Beznadziejny debiut Dariusza Dudka na ławce trenerskiej katowickiego GKS-u. Po słabej grze ze Stalą w Mielcu katowiczanie wracają do domów bez punktów. Ich katem okazał się były ulubieniec fanów z Bukowej, Andreja Prokić, który golem i asystą przerwał serię dziewięciu meczów o stawkę bez wygranej w wykonaniu ekipy Artura Skowronka.
"GieKSa" męczy bułę, Prokić robi punkty
Pierwsza odsłona do zapomnienia. Przez pierwsze 15 minut optyczną przewagę mieli katowiczanie, ale kompletnie nic z niej nie wynikało. Ataki katowiczan rozbijały się na defensywie Stali, która systematycznie starała się przejmować kontrolę nad spotkaniem. Poza obroną dwóch uderzeń z dystansu - najpierw Banaszewskiego a potem Tomasiewicza - robota Mariusza Pawełka polegała jednak głównie na wyłapywaniu piłek po dośrodkowaniach z obu stron boiska.
- Nikt z nas nie chce przegrać, niewiele jest otwartego futbolu. Pięknej piłki chyba tu już dzisiaj nie będzie - niemal zabił w nas ostatnie nadzieje na ewentualne ożywienie widowiska po przerwie przepytany po 45 minutach przez reportera Polsatu Andreja Prokić.
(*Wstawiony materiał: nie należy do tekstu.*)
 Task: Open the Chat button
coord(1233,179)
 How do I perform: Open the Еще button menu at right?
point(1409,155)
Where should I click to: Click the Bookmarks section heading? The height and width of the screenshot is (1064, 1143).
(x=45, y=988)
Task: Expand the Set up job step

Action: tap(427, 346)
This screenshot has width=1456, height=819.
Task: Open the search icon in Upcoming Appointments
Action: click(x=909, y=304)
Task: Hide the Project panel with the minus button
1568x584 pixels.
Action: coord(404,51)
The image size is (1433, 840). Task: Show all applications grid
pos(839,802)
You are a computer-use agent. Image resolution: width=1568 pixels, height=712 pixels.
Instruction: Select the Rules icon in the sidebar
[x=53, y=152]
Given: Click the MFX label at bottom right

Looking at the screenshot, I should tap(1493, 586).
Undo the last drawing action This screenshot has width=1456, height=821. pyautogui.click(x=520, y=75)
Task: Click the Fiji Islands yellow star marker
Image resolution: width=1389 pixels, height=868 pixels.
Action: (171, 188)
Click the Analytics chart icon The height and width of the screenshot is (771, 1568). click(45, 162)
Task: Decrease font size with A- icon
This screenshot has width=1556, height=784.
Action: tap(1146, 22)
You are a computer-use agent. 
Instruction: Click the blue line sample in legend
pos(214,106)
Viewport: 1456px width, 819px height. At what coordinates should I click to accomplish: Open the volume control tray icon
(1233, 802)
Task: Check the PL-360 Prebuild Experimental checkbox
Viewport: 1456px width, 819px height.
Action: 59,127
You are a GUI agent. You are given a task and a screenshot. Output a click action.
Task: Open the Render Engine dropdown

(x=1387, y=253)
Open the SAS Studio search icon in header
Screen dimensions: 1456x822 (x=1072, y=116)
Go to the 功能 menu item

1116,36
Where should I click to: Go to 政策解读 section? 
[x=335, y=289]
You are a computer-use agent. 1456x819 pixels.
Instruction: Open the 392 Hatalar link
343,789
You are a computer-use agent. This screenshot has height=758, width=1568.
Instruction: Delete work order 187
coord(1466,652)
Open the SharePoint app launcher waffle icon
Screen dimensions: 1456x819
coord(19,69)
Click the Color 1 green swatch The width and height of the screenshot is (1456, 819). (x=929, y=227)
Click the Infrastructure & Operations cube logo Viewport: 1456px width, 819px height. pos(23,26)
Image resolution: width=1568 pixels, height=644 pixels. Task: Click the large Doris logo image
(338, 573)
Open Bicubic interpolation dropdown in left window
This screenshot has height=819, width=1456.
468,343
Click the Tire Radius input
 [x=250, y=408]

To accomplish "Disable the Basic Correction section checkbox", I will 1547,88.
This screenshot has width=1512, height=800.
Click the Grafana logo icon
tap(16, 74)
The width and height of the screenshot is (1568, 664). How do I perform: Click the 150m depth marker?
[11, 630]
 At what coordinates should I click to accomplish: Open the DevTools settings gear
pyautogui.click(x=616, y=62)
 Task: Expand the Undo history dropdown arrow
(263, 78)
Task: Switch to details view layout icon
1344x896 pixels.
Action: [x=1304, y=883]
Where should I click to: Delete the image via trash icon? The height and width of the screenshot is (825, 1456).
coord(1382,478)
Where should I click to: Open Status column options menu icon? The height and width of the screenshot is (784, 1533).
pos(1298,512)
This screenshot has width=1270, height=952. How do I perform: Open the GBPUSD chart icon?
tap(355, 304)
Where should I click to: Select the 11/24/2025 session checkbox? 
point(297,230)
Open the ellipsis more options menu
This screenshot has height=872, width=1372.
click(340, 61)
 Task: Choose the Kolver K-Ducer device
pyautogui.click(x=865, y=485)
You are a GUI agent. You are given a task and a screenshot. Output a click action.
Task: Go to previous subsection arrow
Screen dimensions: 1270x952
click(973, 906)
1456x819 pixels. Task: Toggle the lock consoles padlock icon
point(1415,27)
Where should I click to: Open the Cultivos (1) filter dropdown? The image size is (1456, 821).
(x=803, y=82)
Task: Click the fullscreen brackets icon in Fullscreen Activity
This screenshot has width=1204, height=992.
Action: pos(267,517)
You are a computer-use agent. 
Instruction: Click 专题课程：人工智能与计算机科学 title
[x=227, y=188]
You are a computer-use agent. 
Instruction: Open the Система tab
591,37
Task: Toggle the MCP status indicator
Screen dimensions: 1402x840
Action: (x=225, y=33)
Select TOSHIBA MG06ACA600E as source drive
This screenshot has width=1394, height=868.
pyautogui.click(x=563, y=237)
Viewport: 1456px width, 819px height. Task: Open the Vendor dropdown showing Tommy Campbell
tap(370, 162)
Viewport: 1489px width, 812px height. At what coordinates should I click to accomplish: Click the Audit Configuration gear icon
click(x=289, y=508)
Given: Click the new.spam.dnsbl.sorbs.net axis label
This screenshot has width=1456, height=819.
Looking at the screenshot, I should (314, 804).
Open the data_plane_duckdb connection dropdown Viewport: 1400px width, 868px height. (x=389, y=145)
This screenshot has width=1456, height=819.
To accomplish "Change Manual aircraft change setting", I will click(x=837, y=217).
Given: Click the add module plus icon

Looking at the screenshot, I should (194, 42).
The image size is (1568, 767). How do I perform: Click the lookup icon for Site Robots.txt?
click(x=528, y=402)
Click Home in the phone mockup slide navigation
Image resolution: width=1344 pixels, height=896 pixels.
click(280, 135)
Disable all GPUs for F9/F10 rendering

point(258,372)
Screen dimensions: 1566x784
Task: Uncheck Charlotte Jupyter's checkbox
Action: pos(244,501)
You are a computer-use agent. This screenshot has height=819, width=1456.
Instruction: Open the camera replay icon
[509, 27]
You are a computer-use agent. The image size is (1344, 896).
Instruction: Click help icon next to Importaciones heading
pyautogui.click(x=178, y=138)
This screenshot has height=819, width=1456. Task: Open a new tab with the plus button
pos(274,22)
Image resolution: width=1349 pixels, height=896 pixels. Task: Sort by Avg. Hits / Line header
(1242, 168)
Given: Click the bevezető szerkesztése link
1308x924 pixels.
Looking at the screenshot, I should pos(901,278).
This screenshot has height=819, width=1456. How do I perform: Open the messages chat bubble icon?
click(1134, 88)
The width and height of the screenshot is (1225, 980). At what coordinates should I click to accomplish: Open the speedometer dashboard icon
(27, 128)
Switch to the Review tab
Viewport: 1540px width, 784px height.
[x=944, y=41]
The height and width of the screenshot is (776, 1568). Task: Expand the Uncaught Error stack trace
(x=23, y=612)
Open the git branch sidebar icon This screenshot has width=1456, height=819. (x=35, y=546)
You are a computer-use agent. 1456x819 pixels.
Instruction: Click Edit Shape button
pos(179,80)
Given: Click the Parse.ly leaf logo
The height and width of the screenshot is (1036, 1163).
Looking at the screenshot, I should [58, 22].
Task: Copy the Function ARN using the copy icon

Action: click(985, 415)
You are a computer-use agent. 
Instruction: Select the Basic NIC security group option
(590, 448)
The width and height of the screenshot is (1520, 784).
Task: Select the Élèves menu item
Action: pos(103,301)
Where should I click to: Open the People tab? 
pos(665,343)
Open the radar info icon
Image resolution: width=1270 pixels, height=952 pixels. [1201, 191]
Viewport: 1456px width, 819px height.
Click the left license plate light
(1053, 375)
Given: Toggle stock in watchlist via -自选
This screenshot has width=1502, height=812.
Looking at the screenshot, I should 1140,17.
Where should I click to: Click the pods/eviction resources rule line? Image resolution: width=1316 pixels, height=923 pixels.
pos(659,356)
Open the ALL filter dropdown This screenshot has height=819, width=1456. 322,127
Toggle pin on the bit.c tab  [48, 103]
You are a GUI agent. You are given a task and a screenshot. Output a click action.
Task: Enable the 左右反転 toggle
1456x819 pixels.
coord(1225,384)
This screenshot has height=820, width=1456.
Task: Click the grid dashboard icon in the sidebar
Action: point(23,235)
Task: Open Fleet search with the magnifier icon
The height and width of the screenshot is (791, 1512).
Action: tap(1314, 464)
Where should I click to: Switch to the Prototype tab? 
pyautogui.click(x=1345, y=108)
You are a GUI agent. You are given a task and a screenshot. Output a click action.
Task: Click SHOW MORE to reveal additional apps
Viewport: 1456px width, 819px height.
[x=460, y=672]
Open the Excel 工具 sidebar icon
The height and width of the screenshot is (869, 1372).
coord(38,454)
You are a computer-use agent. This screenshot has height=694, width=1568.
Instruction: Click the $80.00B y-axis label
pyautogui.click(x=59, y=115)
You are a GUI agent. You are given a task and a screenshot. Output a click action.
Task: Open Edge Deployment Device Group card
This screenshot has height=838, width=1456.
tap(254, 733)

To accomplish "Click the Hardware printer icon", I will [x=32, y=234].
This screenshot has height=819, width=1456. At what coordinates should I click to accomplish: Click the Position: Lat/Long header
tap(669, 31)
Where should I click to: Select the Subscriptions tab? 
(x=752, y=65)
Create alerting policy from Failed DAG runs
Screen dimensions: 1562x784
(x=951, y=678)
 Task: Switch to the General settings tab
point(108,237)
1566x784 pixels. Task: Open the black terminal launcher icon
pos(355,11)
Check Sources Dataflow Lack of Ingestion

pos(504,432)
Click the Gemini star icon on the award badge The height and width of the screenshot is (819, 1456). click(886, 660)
29-latek niespecjalnie minął się z prawdą, choć - jak miało się okazać - to on wziął w tym spotkaniu sprawy w swoje ręce. Po zmianie stron długo oglądaliśmy niemal dokładnie to samo, co przez pierwsze 45 minut "widowiska". Jedni kopali pod nogi rywala, drudzy kopali po autach, a po dośrodkowaniach piłki leciały dokładnie tam, gdzie akurat nikogo nie było. Raz co prawda zapachniało golem dla gospodarzy, ale mający przed sobą jedynie wychodzącego z bramki Mariusza Pawełka Krystian Getinger po prostu... podał prosto w ręce doświadczonego golkipera "GieKSy".
W 65. minucie gospodarze swoją okazję już wykorzystali. Kapitalną piłkę zagraną z własnej połowy przez Michała Gąsiora dostał Andreja Prokić. Dobrze przyjął futbolówkę, zagrał wzdłuż bramki katowiczan, a czekający na piątym metrze Grzegorz Tomasiewicz dopełnił formalności dając prowadzenie podopiecznym Artura Skowronka. Stal złapała wiatr w żagle i miała okazje na kolejne trafienia. Mielczanie nie potrafili jednak wykończyć swoich akcji, najczęściej psując je ostatnim podaniem bądź w kluczowym momencie po prostu nie trafiając w piłkę.
"GieKSa" w końcówce częściej była przy piłce, ale to co grali podopieczni Dariusza Dudka trudno nazwać pogonią za remisem. Katowiczanie w ataku po prostu nie istnieli. Tracili piłki, podawali niecelnie, a jeśli już choć odrobinę zapachniało golem najpierw głową obok słupka uderzał Lisowski, a po chwili centymetrów do tego by sięgnąć futbolówki zabrakło wyskakującemu do niej Ruminowi. Ewentualne marzenia o wywiezieniu punktu z Mielca zabił w gościach Wojciech Lisowski, który skiksował przy próbie podania do Pawełka. Piłkę przejął Prokić, minął golkipera Katowic i bez litości dla byłych kolegów wpakował piłkę do pustej już bramki.
Porażka w Mielcu oznacza, że GKS pozostanie w strefie spadkowej Fortuna I ligi. Stal jest tymczasem kolejną drużyną, która ucieka katowiczanom w tabeli. Dariusz Dudek póki co nie zapanował nad kryzysem panującym przy Bukowej. Co najmniej do wtorkowego, zaległego meczu z Garbarnią poczeka nie tylko na pierwsze punkty czy gole, ale i... celne strzały swoich podopiecznych.
Stal Mielec - GKS Katowice 2:0 (0:0)
1:0 - Grzegorz Tomasiewicz 64'
2:0 - Andreja Prokić 88'
Stal: Kiełpin - Spychała, Soljić, de Amo, Getinger - Banaszewski, Tomasiewicz, Gąsior, Nowak, Prokić (90' Sadłocha) - Kuświk (78' Bergier). Trener: Artur Skowronek.
GKS: Pawełek - Frańczak, Lisowski, Wawrzyniak, Puchacz - Anon (76' Tabiś), Piesio, Kurowski, Błąd (69' Rumin) - Bronisławski (59' Bronisławski) - Śpiączka. Trener: Dariusz Dudek.